The Homecoming Ask

Why I teach my daughter she can just say no

homecoming, minnesota culture, minnesota life, Blend Images

Photo by Dreampictures/Blend Images


Three years ago, on a beautiful fall day during my daughter’s freshman year of high school, I happened upon her in a huddle with a few of her friends, whispering about an incident involving a boy and a girl I shall call Amber and Nate.

“What’s wrong?” I asked.

“Ugh. Nate asked Amber to go to homecoming,” my daughter said. “She saw him coming down the hall and hid underneath a desk. But then after class he found her and asked her and now she has to go with him and she really, really doesn’t want to.”

“Why didn’t she just say no?” I asked.

Because,” she responded, “if she says ‘no,’ none of the other boys will ask her. She’ll get blackballed. They keep a list.”

She said this as if she were complaining about rush hour traffic: a drag, but what can you do? Incredulous, I questioned her friends, who affirmed it happens at their schools too. They looked embarrassed while I ranted: “Why don’t the boys just line the girls up on stage and draw numbers and choose whoever they want? Why ask at all?” My son, then a sophomore, shrugged. “It’s not a big deal,” he said. “How else would the nerdy science guys get dates for the dance?”

“It’s just a dance,” one mom told me. “I want my daughter to be nice. I wouldn’t want her to hurt a boy’s feelings.”

Not me. I would want her to hurt a boy’s feelings. Not maliciously. But if a girl doesn’t want to go out with my son, I want her to politely say no, his feelings be damned. In fact, I hope that by now, at 19, his feelings have been dinged so often he has learned to live with them, to shrug off his bruised ego and disappointments—not to deny a girl’s right to direct her own life. I hope he and all his buddies, good kids who spent their high school years in my basement eating pizza and watching ESPN after hockey and lacrosse games, practiced not just the art of shooting and passing and winning and losing, but of gracefully accepting a “no.”

Unfortunately, statistics suggest otherwise. According to several studies, one out of five women will be sexually assaulted in college. An oft-cited 1987 investigation found that of the young men involved in date rape, 84 percent claimed they did not realize that what they did amounted to rape. Nearly 30 years later, Stanford student Brock Turner was caught trying to have sex with an unconscious 23-year-old woman in January. Sentenced to six months in jail, Turner did not deny the facts at trial. Instead, he asserted—and managed “to convince the world,” as the victim said—that “he had simply been confused.”

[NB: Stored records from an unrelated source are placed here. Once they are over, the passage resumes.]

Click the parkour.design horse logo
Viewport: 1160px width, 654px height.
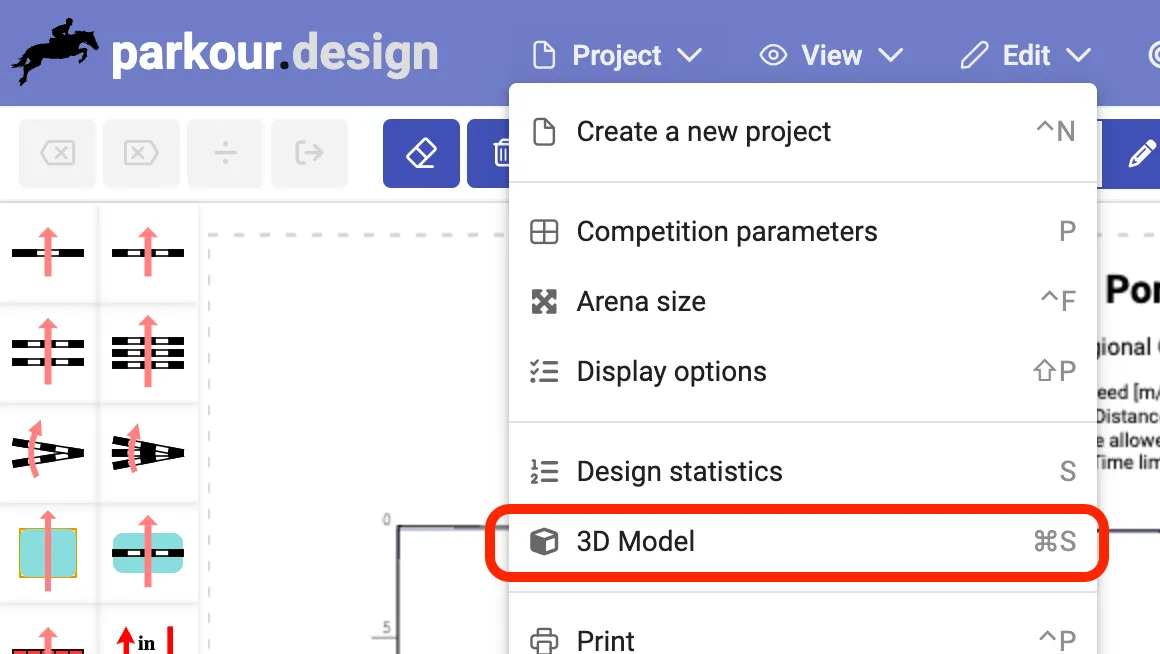point(56,53)
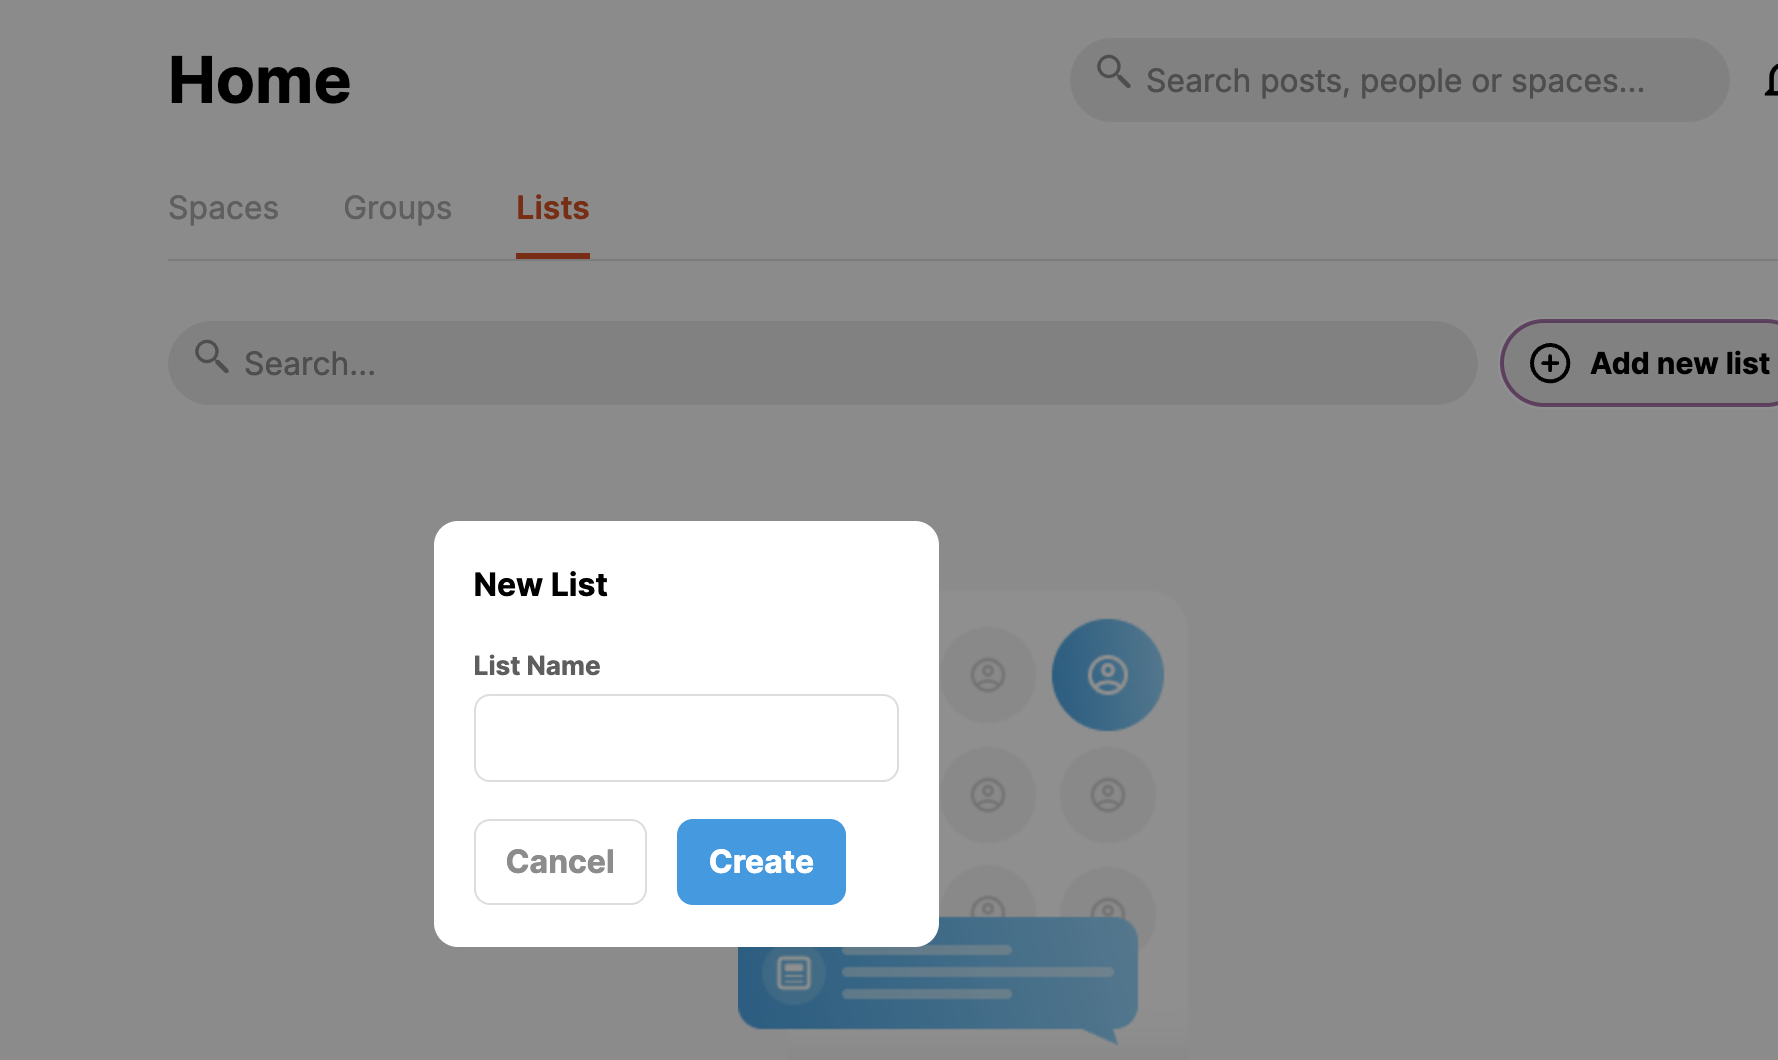The image size is (1778, 1060).
Task: Cancel the New List dialog
Action: 560,861
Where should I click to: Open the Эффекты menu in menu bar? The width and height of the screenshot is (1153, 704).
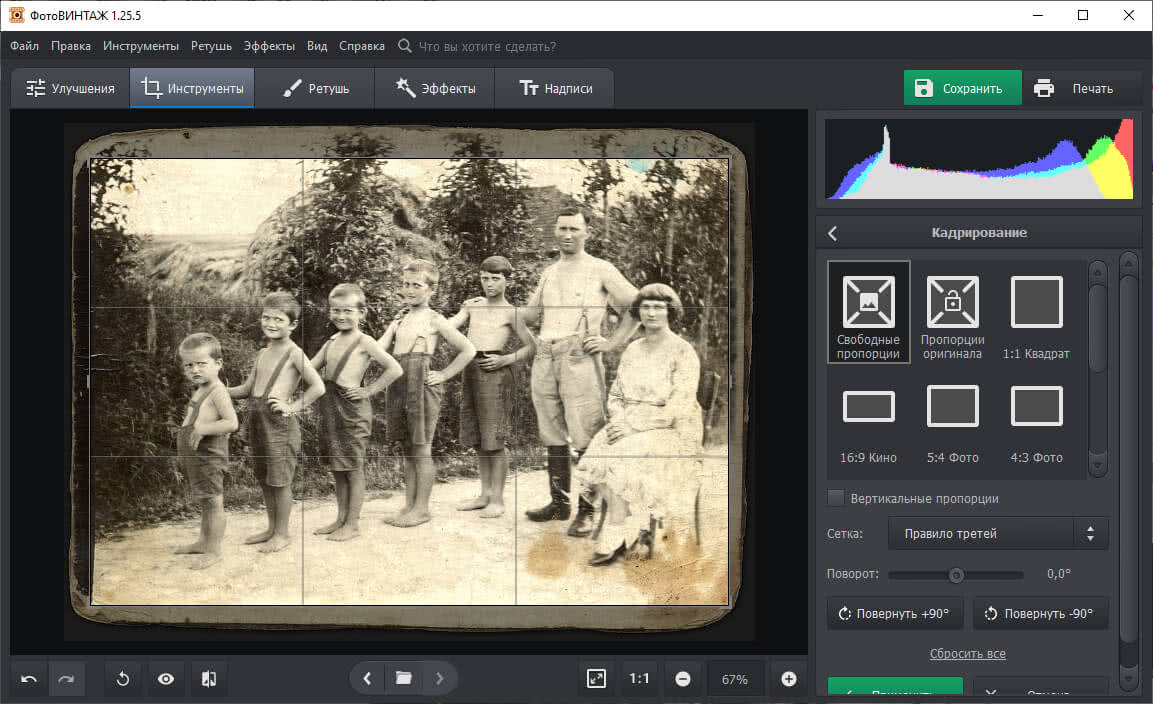268,46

In every generation, the rules of romantic engagement shift, but the one value that transcends legitimate confusion is an individual’s right to say yes or no—something that should instantly negate the illegitimate confusion Turner claimed. If we teach our daughters to say yes to a homecoming date even though they want to say no, they lose that right; we undermine their ability to hear and honor their own needs. After all, how do they know when the demands of “being nice” end? Should they say yes to a drink they don’t want? Or a kiss? What about sex? The fact is, rejection at any level stings. As one mom angrily pointed out to me, a girl who refused her son’s homecoming request so hurt him that “he may never ask anyone to a dance again.”

I am clearly in battle mode when I say: So be it. Because while I teach my children the importance of kindness, it is not my daughter’s job to ensure that the science nerd—or the quarterback of the football team, for that matter—gets a date to the dance. When we deprive our daughters of the opportunity to learn how to say no, we also deprive our sons of the opportunity to learn how to hear no. In my experience, good friends, good parenting, and a good binge watch of That Seventies Show will get most boys past the pain and open to this life lesson: They are not entitled to “Yes” in life, “No” is not an affront, and loyalty means bringing Doritos to share with the guys while watching TV—not blackballing girls who hurt their feelings. It’s not just about a dance, it’s about self-determination, and it is a big deal.